— start Supplied material —
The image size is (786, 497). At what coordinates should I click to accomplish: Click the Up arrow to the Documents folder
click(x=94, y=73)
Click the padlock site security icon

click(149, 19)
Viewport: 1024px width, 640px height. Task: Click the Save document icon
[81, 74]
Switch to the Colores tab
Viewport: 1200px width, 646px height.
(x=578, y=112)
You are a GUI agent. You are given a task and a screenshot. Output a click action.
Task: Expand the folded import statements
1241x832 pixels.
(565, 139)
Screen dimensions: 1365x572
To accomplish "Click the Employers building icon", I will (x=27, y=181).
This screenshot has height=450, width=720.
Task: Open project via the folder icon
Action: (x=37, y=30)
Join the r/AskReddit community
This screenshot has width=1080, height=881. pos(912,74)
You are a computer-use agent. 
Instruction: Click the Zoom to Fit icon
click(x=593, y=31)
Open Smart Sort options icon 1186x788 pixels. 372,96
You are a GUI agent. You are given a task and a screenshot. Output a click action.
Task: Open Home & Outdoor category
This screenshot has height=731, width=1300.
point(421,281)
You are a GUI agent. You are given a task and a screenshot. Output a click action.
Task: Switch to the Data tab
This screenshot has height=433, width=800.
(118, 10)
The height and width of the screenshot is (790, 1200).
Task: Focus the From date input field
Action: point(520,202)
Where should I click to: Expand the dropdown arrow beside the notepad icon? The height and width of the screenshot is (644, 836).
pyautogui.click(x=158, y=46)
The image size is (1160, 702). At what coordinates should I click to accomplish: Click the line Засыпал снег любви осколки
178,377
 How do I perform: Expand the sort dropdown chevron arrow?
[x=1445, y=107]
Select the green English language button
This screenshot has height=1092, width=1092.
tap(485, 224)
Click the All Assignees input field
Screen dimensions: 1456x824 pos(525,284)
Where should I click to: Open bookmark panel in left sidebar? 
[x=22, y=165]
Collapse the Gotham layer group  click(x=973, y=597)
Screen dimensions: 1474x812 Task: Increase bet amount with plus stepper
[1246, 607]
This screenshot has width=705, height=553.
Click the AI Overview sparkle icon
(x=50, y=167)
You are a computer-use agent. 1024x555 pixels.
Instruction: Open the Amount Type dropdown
— end Supplied material —
- [Your instructions]:
Convert the listing above into a JSON list of strings, one string per line, leaving out any blank lines.

- [Final result]:
[
  "The image size is (786, 497). At what coordinates should I click to accomplish: Click the Up arrow to the Documents folder",
  "click(x=94, y=73)",
  "Click the padlock site security icon",
  "click(149, 19)",
  "Viewport: 1024px width, 640px height. Task: Click the Save document icon",
  "[81, 74]",
  "Switch to the Colores tab",
  "Viewport: 1200px width, 646px height.",
  "(x=578, y=112)",
  "You are a GUI agent. You are given a task and a screenshot. Output a click action.",
  "Task: Expand the folded import statements",
  "1241x832 pixels.",
  "(565, 139)",
  "Screen dimensions: 1365x572",
  "To accomplish \"Click the Employers building icon\", I will (x=27, y=181).",
  "This screenshot has height=450, width=720.",
  "Task: Open project via the folder icon",
  "Action: (x=37, y=30)",
  "Join the r/AskReddit community",
  "This screenshot has width=1080, height=881. pos(912,74)",
  "You are a computer-use agent. ",
  "Instruction: Click the Zoom to Fit icon",
  "click(x=593, y=31)",
  "Open Smart Sort options icon 1186x788 pixels. 372,96",
  "You are a GUI agent. You are given a task and a screenshot. Output a click action.",
  "Task: Open Home & Outdoor category",
  "This screenshot has height=731, width=1300.",
  "point(421,281)",
  "You are a GUI agent. You are given a task and a screenshot. Output a click action.",
  "Task: Switch to the Data tab",
  "This screenshot has height=433, width=800.",
  "(118, 10)",
  "The height and width of the screenshot is (790, 1200).",
  "Task: Focus the From date input field",
  "Action: point(520,202)",
  "Where should I click to: Expand the dropdown arrow beside the notepad icon? The height and width of the screenshot is (644, 836).",
  "pyautogui.click(x=158, y=46)",
  "The image size is (1160, 702). At what coordinates should I click to accomplish: Click the line Засыпал снег любви осколки",
  "178,377",
  " How do I perform: Expand the sort dropdown chevron arrow?",
  "[x=1445, y=107]",
  "Select the green English language button",
  "This screenshot has height=1092, width=1092.",
  "tap(485, 224)",
  "Click the All Assignees input field",
  "Screen dimensions: 1456x824 pos(525,284)",
  "Where should I click to: Open bookmark panel in left sidebar? ",
  "[x=22, y=165]",
  "Collapse the Gotham layer group  click(x=973, y=597)",
  "Screen dimensions: 1474x812 Task: Increase bet amount with plus stepper",
  "[1246, 607]",
  "This screenshot has width=705, height=553.",
  "Click the AI Overview sparkle icon",
  "(x=50, y=167)",
  "You are a computer-use agent. 1024x555 pixels.",
  "Instruction: Open the Amount Type dropdown"
]